### Records supplied
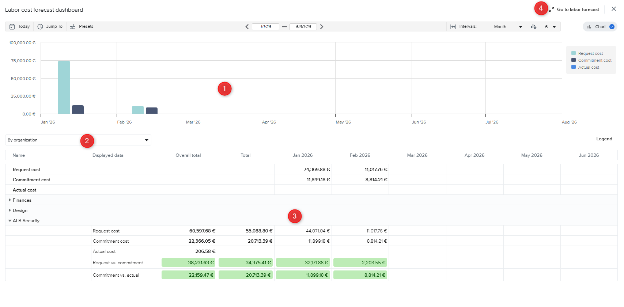Go to previous date range arrow
The image size is (624, 307).
(x=247, y=27)
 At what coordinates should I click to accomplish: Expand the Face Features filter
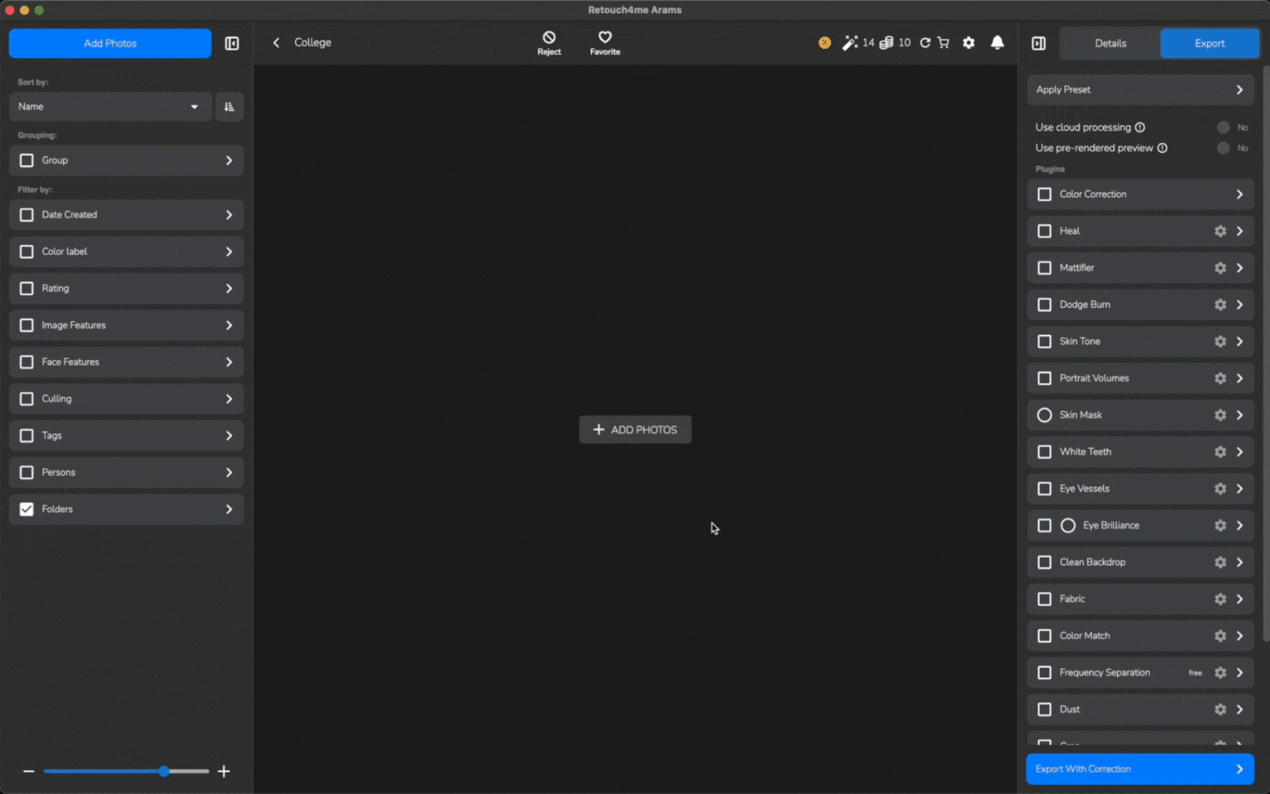point(229,362)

### Short exercise
Copy the records above word for word, leaving out the pictures.

### Answer to the task
Go to previous date range arrow
The image size is (624, 307).
(x=247, y=27)
 At what coordinates should I click to accomplish: Expand the Face Features filter
point(229,362)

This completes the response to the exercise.